Bez bebek

Klavye ağır geliyor bugün bana.

Yazasım mı yok...

Haberin Devamı

Tuşlar mı bi ton yoksa.

*

G.A. diyoruz ona, kısaca.

Gözüne bant atıyoruz.

Ki, koruyoruz onu güya.

Henüz 15 yaşında.

*

Var anası babası aslında.

Bakmamışlar.

Geçinemiyoruz filan...

Çocuk Esirgeme’ye bırakmışlar.

Al demişler, sana yuva.

*

E madem yuva, uçmak istemiş o da... Kanat çırpmış, pırrrr, dolaşmış Adana’nın loş sokaklarında tek başına.

Sonra bakmış bir pencere, aralık...

Orası yuvaysa, burası da yuva.

*

Sonra?

*

“Yakalandı” diye yazıyor gazeteler... Yakalanmak için önce kaçmak lazım değil mi arkadaş? Halbuki, bahçede ağaç altında otururken buldular onu, kucağında bir bez bebek, uslu uslu.

★ ★ ★ ★

Görev listesi =>
1. Metne göre G.A. kaç yaşındadır?
2. Metni iki cümleyle özetleyiniz.
3. Metinde "Çocuk Esirgeme’ye bırakmışlar." ile başlayıp "burası da yuva." ile biten bölümü aynen yineleyiniz.

Gösterilen veriler =>
★ ★ ★ ★

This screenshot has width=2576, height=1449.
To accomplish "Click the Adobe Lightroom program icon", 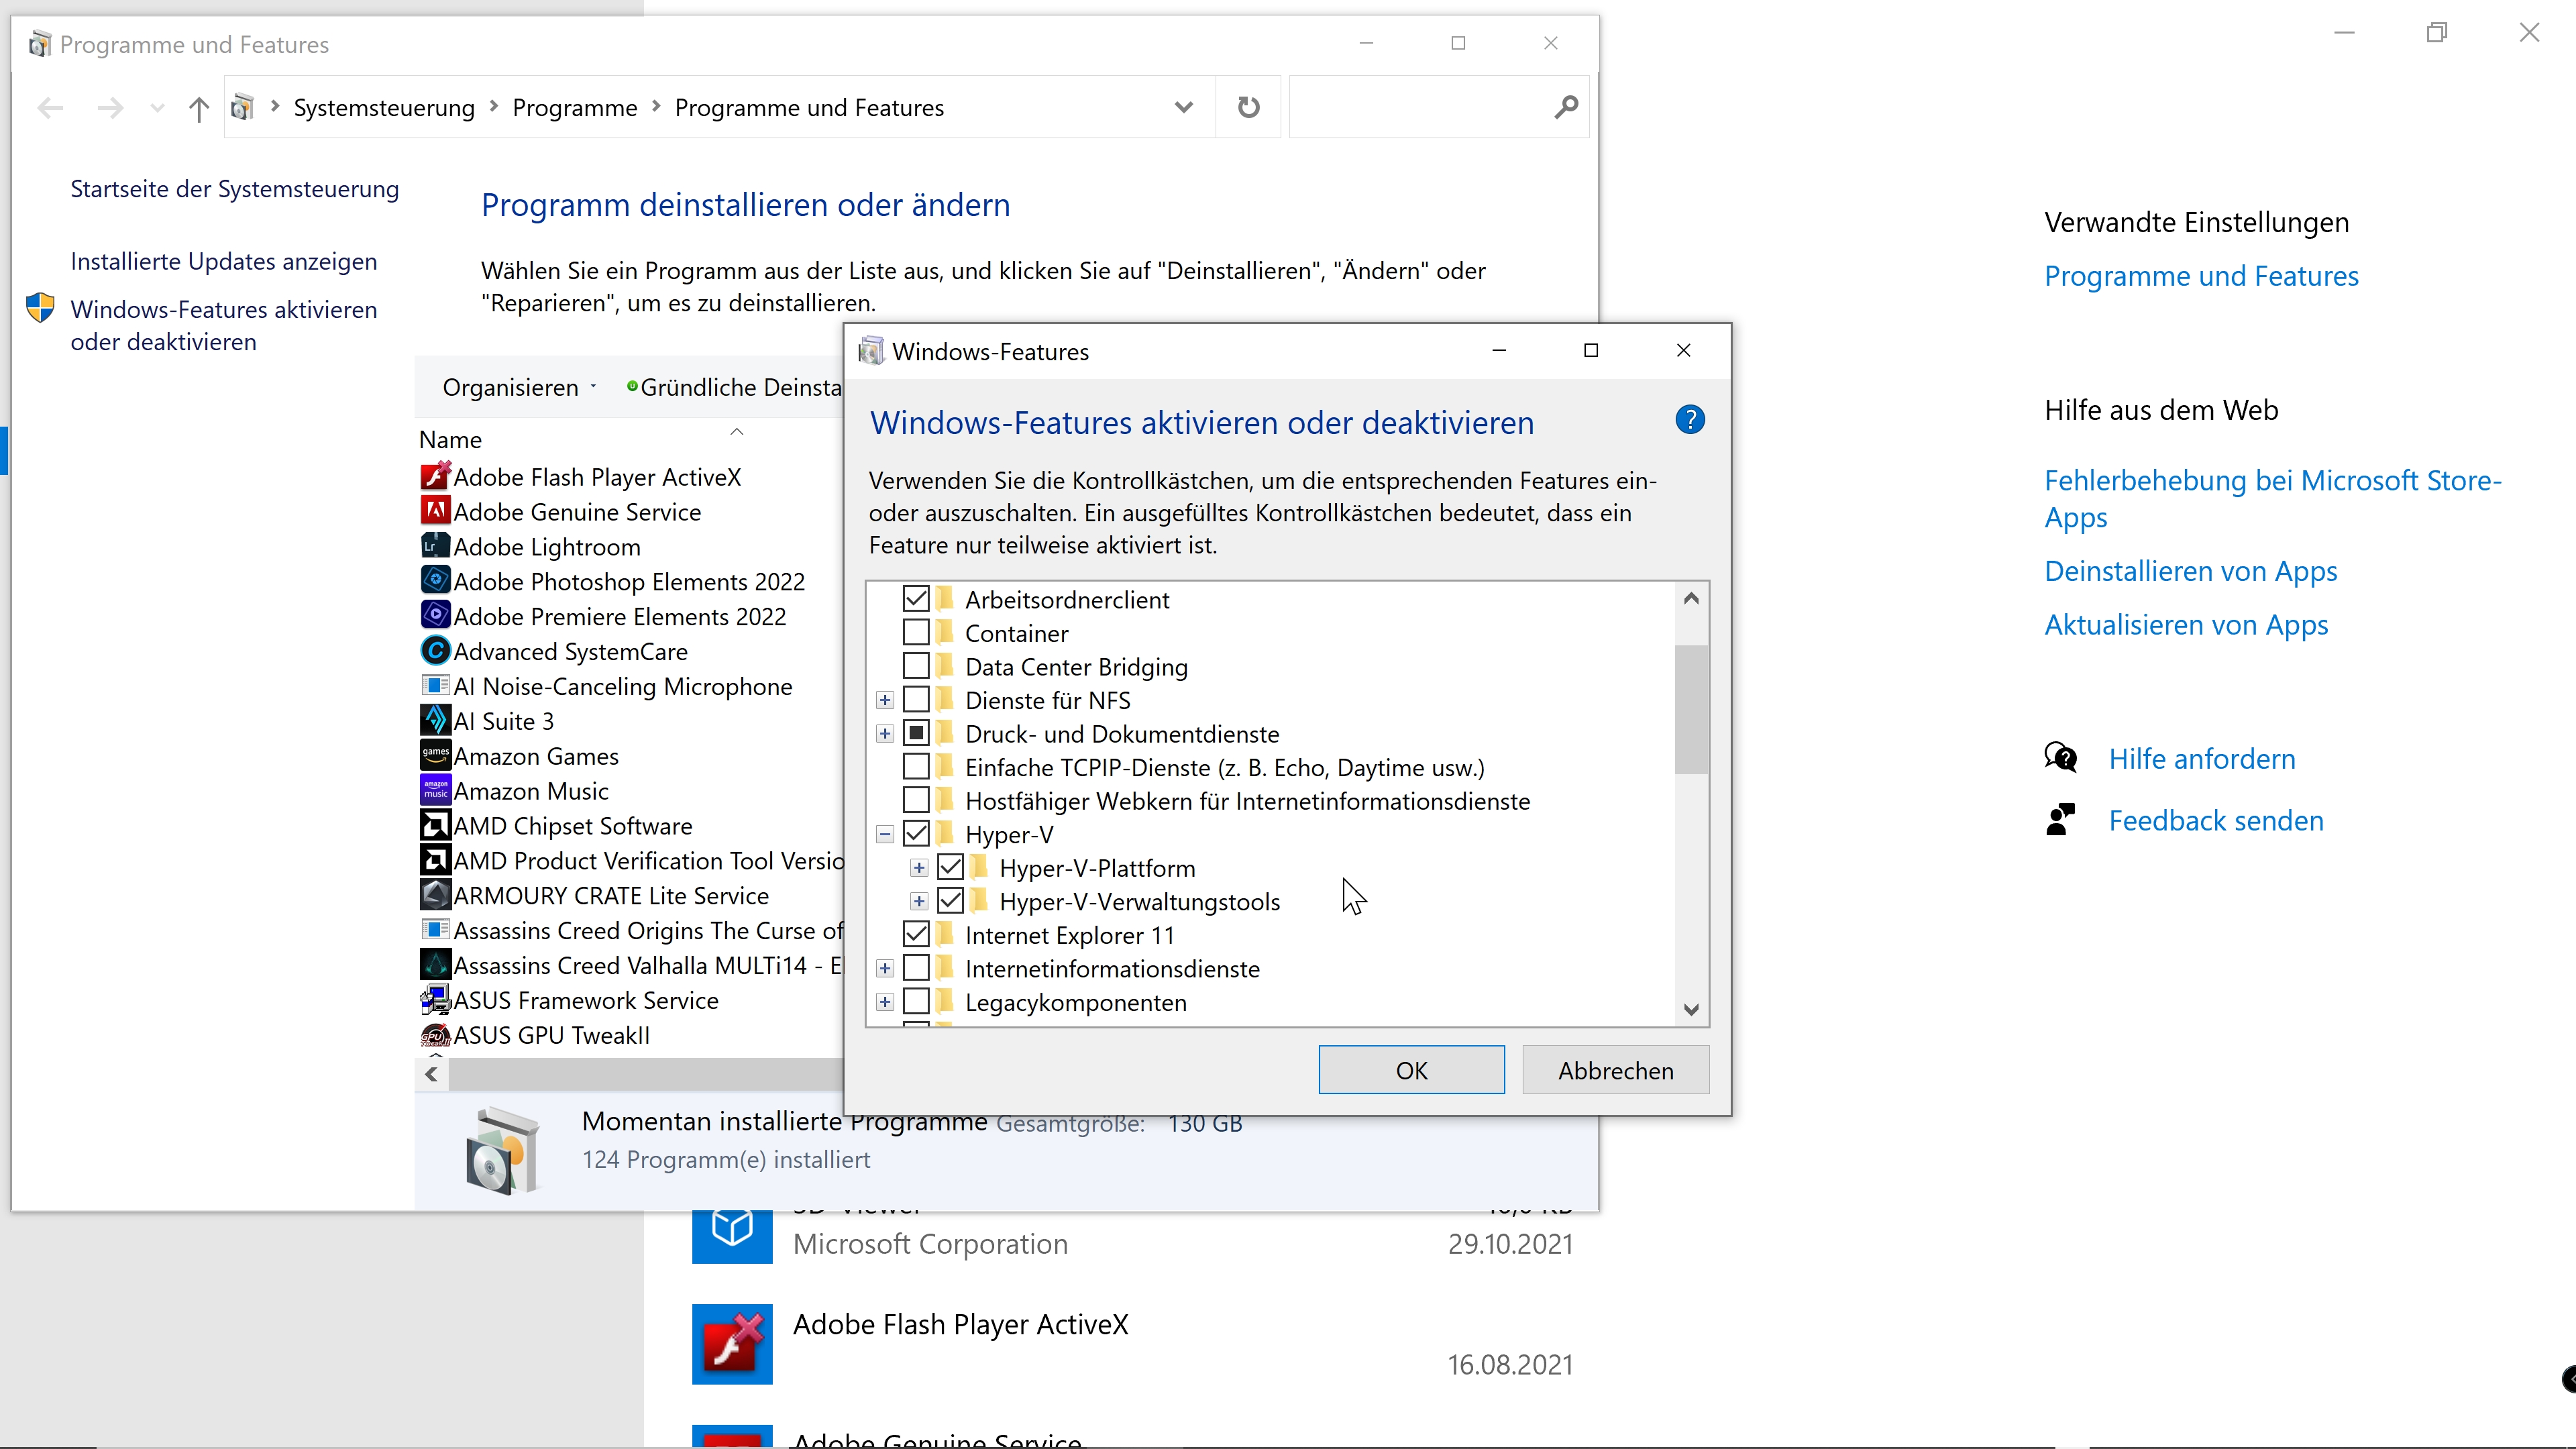I will pyautogui.click(x=435, y=546).

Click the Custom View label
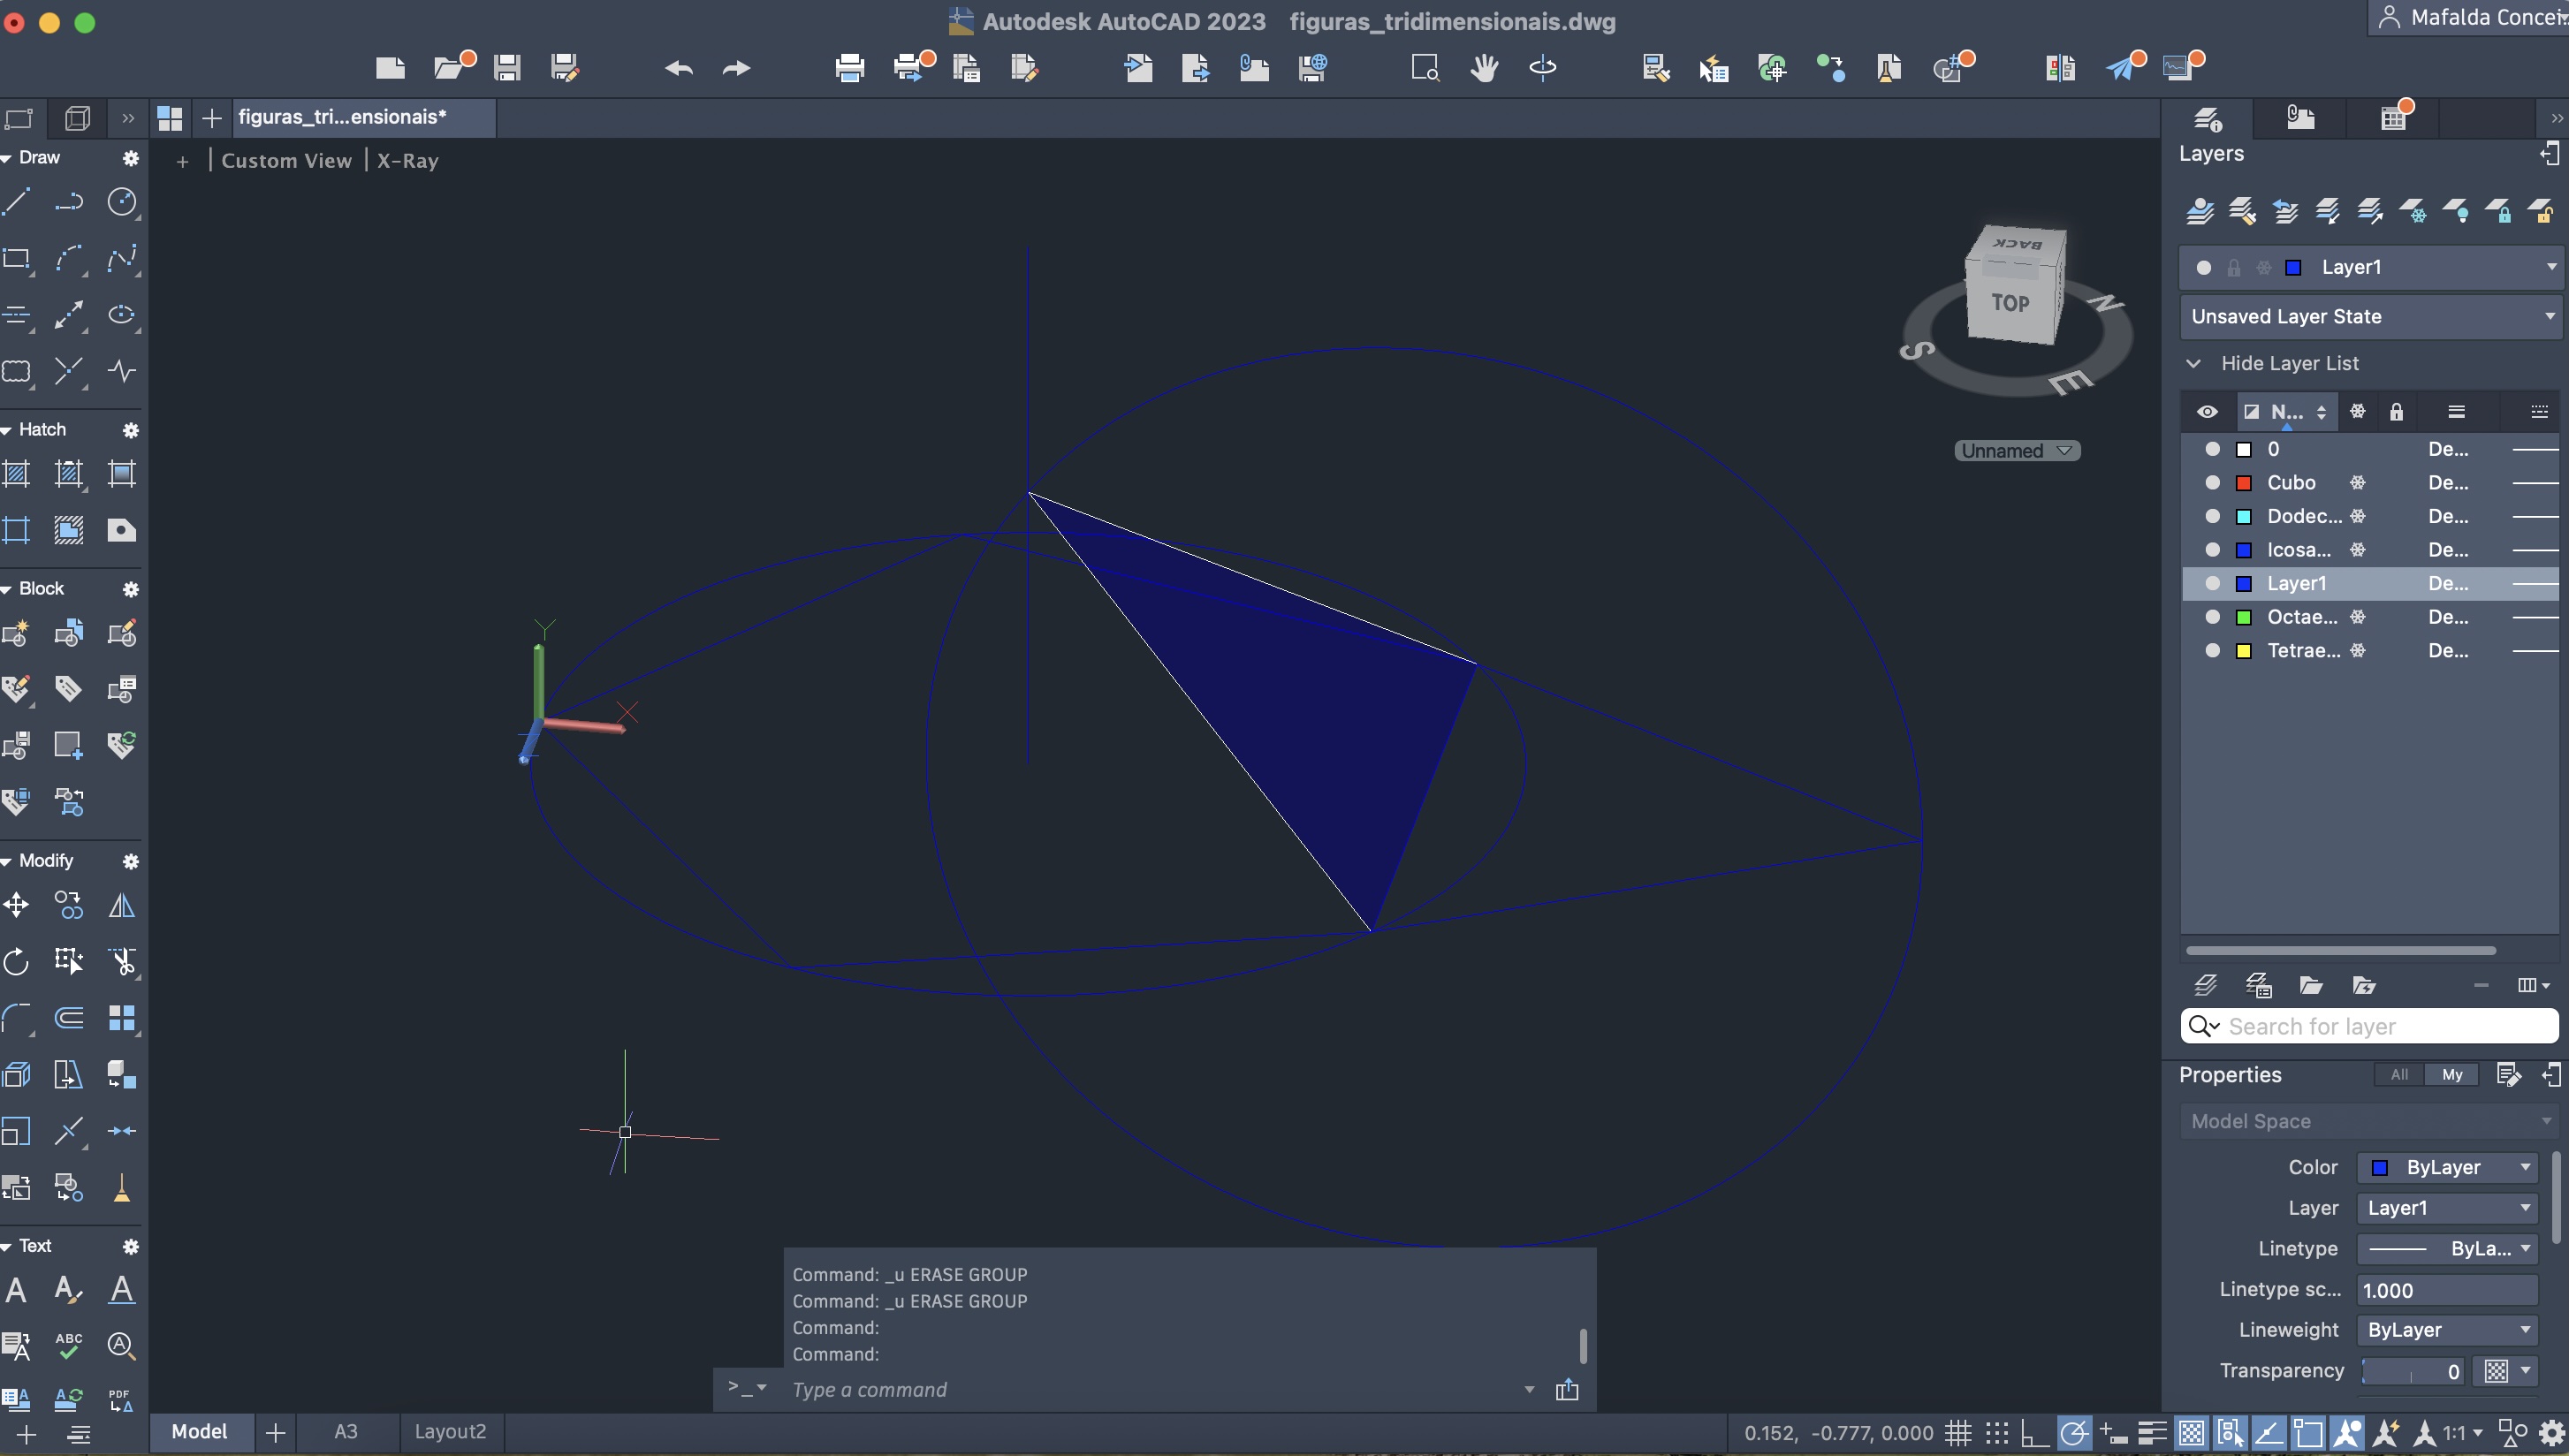[286, 160]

★ ★ ★ ★

Alıştırma cevapları =>
1. G.A. henüz 15 yaşındadır.

2. Anne babası kendisine bakmayıp Çocuk Esirgeme'ye bıraktığı 15 yaşındaki G.A., Adana'nın loş sokaklarında tek başına dolaşmış ve aralık bir pencere görmüştür. Gazeteler onun yakalandığını yazsa da G.A., bahçede bir ağacın altında kucağında bir bez bebekle uslu uslu otururken bulunmuştur.

3.
Çocuk Esirgeme’ye bırakmışlar.

Al demişler, sana yuva.

*

E madem yuva, uçmak istemiş o da... Kanat çırpmış, pırrrr, dolaşmış Adana’nın loş sokaklarında tek başına.

Sonra bakmış bir pencere, aralık...

Orası yuvaysa, burası da yuva.